Records from a collection:
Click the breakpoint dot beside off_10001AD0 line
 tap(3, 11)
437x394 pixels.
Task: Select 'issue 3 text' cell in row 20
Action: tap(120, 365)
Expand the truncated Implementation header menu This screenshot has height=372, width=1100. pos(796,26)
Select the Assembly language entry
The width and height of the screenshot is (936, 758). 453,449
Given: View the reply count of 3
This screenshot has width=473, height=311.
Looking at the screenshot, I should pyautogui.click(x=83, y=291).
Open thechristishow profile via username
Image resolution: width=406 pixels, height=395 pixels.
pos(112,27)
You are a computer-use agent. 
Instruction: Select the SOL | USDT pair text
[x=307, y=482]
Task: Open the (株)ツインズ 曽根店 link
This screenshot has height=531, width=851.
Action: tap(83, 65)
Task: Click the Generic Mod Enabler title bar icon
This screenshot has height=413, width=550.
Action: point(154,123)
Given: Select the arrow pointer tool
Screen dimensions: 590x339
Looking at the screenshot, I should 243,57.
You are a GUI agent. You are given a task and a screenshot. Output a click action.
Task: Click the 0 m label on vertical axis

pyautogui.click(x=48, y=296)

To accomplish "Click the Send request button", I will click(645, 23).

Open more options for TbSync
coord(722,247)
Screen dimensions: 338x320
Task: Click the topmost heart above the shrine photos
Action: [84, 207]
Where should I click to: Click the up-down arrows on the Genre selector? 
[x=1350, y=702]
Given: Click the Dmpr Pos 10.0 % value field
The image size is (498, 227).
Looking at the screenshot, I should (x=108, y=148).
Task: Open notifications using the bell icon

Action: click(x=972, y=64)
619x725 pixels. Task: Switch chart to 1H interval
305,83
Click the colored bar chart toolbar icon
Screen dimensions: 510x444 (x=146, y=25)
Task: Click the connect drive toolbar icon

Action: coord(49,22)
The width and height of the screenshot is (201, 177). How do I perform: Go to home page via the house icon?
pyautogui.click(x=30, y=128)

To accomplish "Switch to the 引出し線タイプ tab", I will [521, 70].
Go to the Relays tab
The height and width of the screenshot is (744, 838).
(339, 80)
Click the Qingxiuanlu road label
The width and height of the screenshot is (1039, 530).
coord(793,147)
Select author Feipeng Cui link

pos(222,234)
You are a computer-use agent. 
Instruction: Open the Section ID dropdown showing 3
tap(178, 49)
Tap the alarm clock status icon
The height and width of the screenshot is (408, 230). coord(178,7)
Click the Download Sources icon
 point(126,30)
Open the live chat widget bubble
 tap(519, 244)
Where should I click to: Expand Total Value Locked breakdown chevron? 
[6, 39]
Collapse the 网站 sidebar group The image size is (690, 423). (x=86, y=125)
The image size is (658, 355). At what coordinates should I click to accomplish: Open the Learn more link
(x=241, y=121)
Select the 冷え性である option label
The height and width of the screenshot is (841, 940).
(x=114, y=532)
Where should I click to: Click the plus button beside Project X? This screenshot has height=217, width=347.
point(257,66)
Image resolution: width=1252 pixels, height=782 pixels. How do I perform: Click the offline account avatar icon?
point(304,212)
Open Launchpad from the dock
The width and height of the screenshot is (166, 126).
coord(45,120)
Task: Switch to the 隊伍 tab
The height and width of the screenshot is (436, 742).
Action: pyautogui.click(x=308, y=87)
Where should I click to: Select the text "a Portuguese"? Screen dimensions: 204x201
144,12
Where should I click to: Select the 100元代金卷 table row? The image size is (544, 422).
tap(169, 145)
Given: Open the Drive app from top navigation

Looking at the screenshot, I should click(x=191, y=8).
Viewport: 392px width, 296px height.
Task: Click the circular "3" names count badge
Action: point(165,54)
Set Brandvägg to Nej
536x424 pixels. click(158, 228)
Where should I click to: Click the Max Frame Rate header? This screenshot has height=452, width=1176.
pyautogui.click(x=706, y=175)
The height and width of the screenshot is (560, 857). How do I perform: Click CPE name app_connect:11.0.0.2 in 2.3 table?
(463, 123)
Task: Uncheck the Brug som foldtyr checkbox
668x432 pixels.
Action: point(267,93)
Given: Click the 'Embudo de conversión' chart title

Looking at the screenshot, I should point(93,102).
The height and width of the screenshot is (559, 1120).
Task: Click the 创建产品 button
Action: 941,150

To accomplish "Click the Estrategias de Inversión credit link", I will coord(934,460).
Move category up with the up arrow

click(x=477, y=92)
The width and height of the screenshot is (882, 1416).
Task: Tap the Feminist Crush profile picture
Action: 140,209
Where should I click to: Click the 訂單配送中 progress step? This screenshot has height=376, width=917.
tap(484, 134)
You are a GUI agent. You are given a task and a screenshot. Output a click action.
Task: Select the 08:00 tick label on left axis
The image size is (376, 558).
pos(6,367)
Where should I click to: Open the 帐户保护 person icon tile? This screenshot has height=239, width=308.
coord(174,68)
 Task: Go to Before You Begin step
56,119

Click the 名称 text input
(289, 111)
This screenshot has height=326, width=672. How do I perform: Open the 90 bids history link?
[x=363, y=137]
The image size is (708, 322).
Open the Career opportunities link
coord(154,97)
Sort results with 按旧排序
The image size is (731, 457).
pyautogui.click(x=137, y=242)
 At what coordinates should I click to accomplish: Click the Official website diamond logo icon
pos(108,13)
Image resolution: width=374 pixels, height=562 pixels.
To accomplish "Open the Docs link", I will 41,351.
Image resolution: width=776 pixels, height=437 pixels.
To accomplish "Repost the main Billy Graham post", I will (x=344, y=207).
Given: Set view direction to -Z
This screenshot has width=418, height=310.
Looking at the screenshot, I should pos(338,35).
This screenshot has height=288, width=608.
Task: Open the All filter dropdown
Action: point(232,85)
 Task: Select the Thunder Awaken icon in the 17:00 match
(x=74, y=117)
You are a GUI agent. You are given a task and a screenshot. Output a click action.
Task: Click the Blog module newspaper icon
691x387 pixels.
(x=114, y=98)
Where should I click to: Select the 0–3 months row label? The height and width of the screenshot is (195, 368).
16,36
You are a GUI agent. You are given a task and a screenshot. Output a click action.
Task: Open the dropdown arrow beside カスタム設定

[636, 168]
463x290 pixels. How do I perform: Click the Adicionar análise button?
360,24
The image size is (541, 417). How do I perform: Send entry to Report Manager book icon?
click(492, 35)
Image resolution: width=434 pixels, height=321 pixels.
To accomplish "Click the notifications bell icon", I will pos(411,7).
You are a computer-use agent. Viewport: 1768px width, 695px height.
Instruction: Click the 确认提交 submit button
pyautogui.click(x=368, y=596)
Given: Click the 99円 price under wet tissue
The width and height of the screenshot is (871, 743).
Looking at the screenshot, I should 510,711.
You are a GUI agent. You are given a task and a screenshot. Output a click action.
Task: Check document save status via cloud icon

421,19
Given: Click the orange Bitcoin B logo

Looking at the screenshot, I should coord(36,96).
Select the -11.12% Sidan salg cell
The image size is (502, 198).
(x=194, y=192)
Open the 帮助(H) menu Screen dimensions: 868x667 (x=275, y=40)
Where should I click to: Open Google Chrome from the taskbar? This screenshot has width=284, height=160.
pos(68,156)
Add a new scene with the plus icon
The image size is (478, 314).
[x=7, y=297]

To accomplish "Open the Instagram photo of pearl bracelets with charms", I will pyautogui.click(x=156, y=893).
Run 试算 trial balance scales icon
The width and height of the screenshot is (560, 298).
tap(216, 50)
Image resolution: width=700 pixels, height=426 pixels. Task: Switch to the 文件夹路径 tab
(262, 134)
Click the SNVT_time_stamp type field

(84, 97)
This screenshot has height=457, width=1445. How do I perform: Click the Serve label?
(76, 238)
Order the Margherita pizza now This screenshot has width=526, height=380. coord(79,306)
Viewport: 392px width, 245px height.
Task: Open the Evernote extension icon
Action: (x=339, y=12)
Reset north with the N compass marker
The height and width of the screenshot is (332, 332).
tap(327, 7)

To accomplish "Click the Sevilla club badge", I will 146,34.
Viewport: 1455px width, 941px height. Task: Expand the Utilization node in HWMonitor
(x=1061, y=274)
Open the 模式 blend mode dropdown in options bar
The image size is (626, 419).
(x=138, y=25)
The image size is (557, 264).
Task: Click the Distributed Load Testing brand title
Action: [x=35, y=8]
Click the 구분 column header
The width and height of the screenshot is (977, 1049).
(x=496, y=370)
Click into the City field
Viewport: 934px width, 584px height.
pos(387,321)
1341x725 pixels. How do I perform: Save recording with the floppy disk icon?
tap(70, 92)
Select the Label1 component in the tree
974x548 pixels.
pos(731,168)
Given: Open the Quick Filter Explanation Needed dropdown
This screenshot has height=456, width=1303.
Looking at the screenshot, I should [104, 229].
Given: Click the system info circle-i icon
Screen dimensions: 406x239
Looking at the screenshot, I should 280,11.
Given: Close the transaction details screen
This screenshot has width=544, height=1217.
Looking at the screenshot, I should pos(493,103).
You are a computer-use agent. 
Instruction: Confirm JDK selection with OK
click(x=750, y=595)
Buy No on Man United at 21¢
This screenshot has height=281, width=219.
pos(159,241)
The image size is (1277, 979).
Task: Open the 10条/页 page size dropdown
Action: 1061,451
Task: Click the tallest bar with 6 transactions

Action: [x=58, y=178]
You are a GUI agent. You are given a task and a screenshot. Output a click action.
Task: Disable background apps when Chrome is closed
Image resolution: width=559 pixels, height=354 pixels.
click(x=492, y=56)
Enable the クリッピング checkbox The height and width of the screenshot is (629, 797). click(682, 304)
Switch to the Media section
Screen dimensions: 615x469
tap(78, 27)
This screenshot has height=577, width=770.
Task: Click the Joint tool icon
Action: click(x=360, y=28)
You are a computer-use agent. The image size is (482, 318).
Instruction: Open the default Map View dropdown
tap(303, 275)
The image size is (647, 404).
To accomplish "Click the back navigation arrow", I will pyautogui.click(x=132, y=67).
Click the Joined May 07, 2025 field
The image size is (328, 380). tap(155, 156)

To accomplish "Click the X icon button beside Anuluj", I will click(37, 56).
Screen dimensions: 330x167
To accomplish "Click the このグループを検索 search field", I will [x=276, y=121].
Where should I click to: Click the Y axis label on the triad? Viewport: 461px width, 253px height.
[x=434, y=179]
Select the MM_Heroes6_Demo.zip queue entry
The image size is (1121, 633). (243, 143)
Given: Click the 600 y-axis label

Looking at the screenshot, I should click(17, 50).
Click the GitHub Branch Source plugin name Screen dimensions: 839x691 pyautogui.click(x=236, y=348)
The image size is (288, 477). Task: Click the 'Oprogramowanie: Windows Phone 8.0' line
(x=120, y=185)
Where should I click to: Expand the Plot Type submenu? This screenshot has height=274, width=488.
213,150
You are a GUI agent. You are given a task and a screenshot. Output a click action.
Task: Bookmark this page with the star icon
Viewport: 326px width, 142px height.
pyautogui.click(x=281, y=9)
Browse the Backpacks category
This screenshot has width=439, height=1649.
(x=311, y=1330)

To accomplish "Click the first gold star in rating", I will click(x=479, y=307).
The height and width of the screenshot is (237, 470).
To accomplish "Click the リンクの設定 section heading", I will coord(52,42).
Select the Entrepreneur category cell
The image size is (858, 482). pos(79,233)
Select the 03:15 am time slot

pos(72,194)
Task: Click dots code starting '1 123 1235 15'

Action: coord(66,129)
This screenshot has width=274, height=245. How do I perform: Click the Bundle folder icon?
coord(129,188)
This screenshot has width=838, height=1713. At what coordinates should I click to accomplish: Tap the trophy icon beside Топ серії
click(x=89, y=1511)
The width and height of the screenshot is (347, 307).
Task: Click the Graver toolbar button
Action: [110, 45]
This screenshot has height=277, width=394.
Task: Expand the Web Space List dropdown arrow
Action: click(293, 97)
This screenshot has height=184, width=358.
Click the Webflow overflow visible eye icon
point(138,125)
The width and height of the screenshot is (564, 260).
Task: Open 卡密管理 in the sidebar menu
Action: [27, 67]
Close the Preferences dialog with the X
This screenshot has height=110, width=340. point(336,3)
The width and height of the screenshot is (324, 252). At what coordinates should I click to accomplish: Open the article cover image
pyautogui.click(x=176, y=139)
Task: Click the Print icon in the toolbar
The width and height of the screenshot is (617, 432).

- Directions for this task -
Look above for the line with "Task: Go to Before You Begin step" and the line with "The image size is (708, 322)."; transcribe both and all lines in between, exactly, and nothing else.

- Solution for this problem -
 Task: Go to Before You Begin step
56,119

Click the 名称 text input
(289, 111)
This screenshot has height=326, width=672. How do I perform: Open the 90 bids history link?
[x=363, y=137]
The image size is (708, 322).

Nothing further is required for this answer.